D.F.A. — Lavori in corso (review)

D.F.A. — Lavori in corso album cover Album · 1996 · Fusion Buy this album from MMA partners
4/5 ·
Sean Trane
Of the 90's Italian prog revival wave, very few groups managed to really impress me in the long run; from Finisterre & Germinale to Malibran & Nodo Giordano, they all seemed to be after the elusive quest of finding themselves a niche, their own niche. Among the more complex-music (let's say less symphonic) groups, Deus Ex Machina and DFA were more convincing, though, especially the later. The quartet recorded their debut album during the summer of 96, in their native Verona and released it on the then-unavoidable Mellow Record. Apparently their first release (from 95) is "demo" where all titles are present on this album, but reworked and an added mammoth epic La Via added on this present and official debut, released on the inevitable Mellow records, produced by DEM's singer Alberto Piras. DFA is a standard prog quartet where it seems that Drummer De Grandis and keyboardist Bonomi are the most skilled at their respective instruments, especially the latter's Hammond and mellotron use. Musically DFA hovers between Gentle Giant in most tracks and a demented guitar-included ELP (even a bit Atomic Rooster) in their more muscular riff-laden moments, due to Minella's crunchy hard rock guitar. In some ways, DFA's musical realm also hovers with the Japanese trio Ars Nova with solid guitars and good Italian vocals (no matter what David says, 4 out of 7 tracks are sung and correctly at that too) plus a very hard rock-type guitar ala Gary Moore or Pat Travers or other 70's hard rock guitar hero. Opening on a demented tempo that Bonomi holds together wit Minella's guitar, the GG-esque Work Machine is an impressive track does cool down for a 2-minute break, which is no way spacey, slowly building it back through synths and the whole shebang thereafter and returning to its normal opening state well before the end.

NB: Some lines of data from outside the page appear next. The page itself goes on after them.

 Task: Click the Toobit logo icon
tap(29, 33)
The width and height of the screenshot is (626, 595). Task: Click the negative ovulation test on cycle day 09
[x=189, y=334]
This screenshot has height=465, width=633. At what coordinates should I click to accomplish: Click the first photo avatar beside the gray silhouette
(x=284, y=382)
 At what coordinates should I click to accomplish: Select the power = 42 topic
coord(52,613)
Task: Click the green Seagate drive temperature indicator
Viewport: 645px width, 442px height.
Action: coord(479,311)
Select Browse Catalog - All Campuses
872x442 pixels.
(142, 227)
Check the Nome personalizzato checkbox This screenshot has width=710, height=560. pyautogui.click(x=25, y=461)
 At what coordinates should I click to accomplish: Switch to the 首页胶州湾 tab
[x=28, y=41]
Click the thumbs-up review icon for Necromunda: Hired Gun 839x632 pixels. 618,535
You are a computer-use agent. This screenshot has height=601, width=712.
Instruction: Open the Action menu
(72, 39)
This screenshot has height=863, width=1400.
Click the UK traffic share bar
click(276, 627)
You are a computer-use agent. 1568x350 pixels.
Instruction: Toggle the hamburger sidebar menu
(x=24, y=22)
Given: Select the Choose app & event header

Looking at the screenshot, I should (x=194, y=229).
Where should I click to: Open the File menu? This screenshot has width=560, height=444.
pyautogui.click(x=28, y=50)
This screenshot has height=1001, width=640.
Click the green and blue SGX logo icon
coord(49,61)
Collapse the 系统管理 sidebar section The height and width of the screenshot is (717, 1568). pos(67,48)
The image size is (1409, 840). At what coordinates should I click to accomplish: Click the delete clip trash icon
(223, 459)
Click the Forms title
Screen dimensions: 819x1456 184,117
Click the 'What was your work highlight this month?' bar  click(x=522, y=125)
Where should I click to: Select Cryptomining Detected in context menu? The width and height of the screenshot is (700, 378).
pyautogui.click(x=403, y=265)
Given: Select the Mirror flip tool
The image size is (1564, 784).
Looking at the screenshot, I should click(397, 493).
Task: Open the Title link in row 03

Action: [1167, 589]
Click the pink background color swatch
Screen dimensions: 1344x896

Collage is indeed just that: a collection of musical bits glued together without much sense and appropriate chords (there is even one that's just left with blank as link), but it shows that the group had many ideas, too many too fit in so few songs. The much quieter (at first) and jazzier (in the intro anyway) Pantera is filled with mellotron and is a welcome change, especially later on in the track where Bonomi's Banks-like organ

Trip On The Metro (this was the name of their demo) is an insane and overloaded instrumental, where keyboard excesses abound and the complex guitar give it a GG feel, but it doesn't avoid some clichés and lengths. The inaptly-titled Space Ace Man is a guitar-dominated piece (the track is collectively written) that sounds like Satriani's revenge on PA, but Bonomi won't let that unpunished and his organ give a good answer. If I said inaptly-titled, it's because the supposedly spacey closing-section is not very much .. Space-like. La Via (the road) is the only track added from the band's demo, and it's the only track not really fitting with the rest of the album, the only one to sound more typically-Italian (the modern way), but it's nothing really dramatic a change either, since it's clearlu audible that the production and musicians are the same. I'd say that the songwriting makes the difference. more mature, I'd say. a good track to close a worthy debut album.

Among the dozens of modern Italian prog bands that started out quite well and in view of their first two albums, I'd say that that DFA stands out as well as early Germinale and to a lesser extent Finisterre, but it sticks certainly better a predefined musical direction (the others are hitting left right and centre without a real goal). It turns out that DFA would spend most of the next decade without a studio follow- up (only releasing an uninteresting live album in '01) to Duty Free Area, but finally end '08, their fourth album. Would it be worth the wait???